=== 読解用抜粋 ===
高卒、大卒、社会人の割合で考える、パの“成功法則”と、セの“反攻”。<Number Web> photograph by NIKKAN SPORTS

桐光学園からドラフト1位で楽天に入団した松井裕樹。今年ヤンキースに移籍したチームの大先輩、田中将大のように大きく成長できるだろうか。

 毎年3月に出版する『プロ野球 問題だらけの12球団』(草思社)の原稿を先日、ようやく脱稿した。今年度版では巻頭で3つの特集を組み、そのうちの1つが高校卒、大学卒、社会人出身別の指名傾向で、題して「理想的なチーム作りのためのドラフト戦略」。

 高校卒は「成功したときのスケールが大きい高校卒」、大学卒は「指導者に忠実な大学卒は『チームリーダー』になれる」、社会人出身は「高校、大学経由の社会人は『チームプレーの鬼』」とキャッチフレーズをつけ、各カテゴリーの成功選手にはどんな特徴があるのか分析した。

 成功の基準は安打数、勝ち星、試合出場(登板)数などでハードルを設け、その結果、現在のプロ野球界においてハードルを超えた選手は、高校卒が「投手10人、野手7人」。大学卒が「投手14人、野手16人」、社会人出身が「投手15人、野手11人」となった。予想通り高校卒が最も少なかったわけだが、この出自別でベストナインを組むと、高校卒が最も豪華な布陣となった。投手10人とともに紹介しよう。

高校OB選抜 大学OB選抜
スタメン 投手10人 スタメン 投手10人
(中)陽岱鋼
(左)西川遥輝
(遊)坂本勇人
(三)中田翔
(二)浅村栄斗
(右)丸佳浩
(一)銀次
(指)川端慎吾
(捕)炭谷銀仁朗
 
ダルビッシュ有
田中将大
前田健太
涌井秀章
成瀬善久
吉川光夫
西村健太朗
西勇輝
藤浪晋太郎
唐川侑己
(中)青木宣親
(左)長谷川勇也
(右)糸井嘉男
(三)松田宣浩
(遊)鳥谷敬
(指)秋山翔吾
(一)亀井善行
(捕)嶋基宏
(二)藤田一也
 
岸孝之
澤村拓一
野村祐輔
中田賢一
菅野智之
小川泰弘
則本昂大
平野佳寿
益田直也
大野雄大
社会人OB選抜
スタメン 投手10人
(二)本多雄一
(中)岡田幸文
(遊)片岡治大
(右)長野久義
(一)大島洋平
(指)角中勝也
(三)梵英心
(左)荒波翔
(捕)――
 
金子千尋
内海哲也
吉見一起
攝津正
能見篤史
牧田和久
森福允彦
十亀剣
松永昂大
増井浩俊
※捕手の成功選手がいなかった。
=== 提供データ ===
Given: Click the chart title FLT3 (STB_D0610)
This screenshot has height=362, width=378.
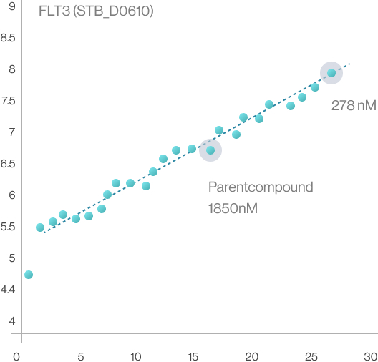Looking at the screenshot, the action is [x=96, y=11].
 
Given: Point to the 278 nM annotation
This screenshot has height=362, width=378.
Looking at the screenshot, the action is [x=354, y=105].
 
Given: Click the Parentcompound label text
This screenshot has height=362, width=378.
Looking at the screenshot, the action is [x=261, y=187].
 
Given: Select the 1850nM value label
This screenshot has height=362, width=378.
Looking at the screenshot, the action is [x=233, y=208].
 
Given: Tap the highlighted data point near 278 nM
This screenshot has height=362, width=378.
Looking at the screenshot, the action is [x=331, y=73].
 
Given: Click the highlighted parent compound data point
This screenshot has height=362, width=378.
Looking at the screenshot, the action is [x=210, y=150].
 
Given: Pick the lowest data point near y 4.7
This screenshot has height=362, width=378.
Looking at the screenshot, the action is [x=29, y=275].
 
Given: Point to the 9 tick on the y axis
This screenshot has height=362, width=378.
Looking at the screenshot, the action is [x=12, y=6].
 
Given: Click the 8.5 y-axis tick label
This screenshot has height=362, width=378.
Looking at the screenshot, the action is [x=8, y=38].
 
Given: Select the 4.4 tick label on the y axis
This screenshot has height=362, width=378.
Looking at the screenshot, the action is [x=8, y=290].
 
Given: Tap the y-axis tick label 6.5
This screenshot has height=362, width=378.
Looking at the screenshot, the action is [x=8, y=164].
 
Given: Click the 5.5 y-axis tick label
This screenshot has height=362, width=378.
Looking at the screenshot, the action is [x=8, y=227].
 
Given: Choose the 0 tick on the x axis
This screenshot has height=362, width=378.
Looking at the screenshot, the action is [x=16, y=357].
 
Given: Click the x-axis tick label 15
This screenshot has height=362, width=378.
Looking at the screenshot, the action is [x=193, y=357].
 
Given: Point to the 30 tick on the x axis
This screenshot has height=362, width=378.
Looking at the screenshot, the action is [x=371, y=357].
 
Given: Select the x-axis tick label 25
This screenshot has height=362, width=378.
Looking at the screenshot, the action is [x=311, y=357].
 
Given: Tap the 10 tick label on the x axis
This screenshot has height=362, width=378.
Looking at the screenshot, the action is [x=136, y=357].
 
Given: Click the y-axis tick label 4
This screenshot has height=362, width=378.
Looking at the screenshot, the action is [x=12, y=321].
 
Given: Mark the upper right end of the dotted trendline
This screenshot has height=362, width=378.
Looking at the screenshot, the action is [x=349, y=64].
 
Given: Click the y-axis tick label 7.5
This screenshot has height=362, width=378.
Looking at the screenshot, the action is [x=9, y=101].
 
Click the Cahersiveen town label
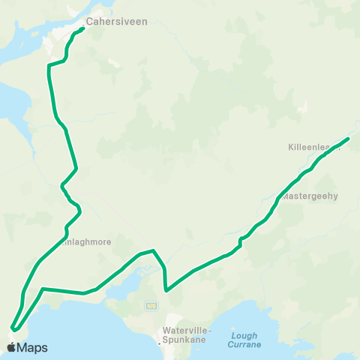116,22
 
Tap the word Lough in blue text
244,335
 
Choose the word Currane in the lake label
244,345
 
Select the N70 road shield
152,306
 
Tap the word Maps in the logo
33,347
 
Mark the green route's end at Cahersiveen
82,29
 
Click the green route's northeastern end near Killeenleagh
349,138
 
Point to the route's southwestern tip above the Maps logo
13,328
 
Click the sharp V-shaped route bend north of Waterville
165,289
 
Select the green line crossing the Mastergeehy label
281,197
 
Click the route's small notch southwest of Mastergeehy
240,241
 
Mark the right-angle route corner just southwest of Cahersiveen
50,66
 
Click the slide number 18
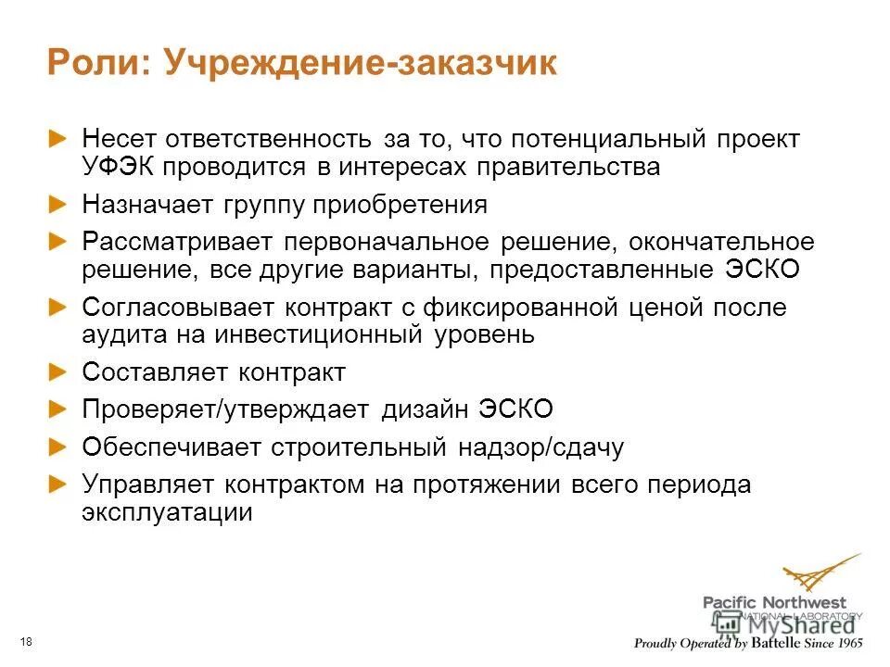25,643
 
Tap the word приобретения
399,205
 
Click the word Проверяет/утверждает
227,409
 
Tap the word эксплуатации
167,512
===
#### 演習
ドラフト戦略の抜粋によると、成功の基準を超えた大学卒の選手は投手と野手でそれぞれ何人か。 これらの行は抜粋の内容とは無関係である。

#### 完成した課題
投手14人、野手16人。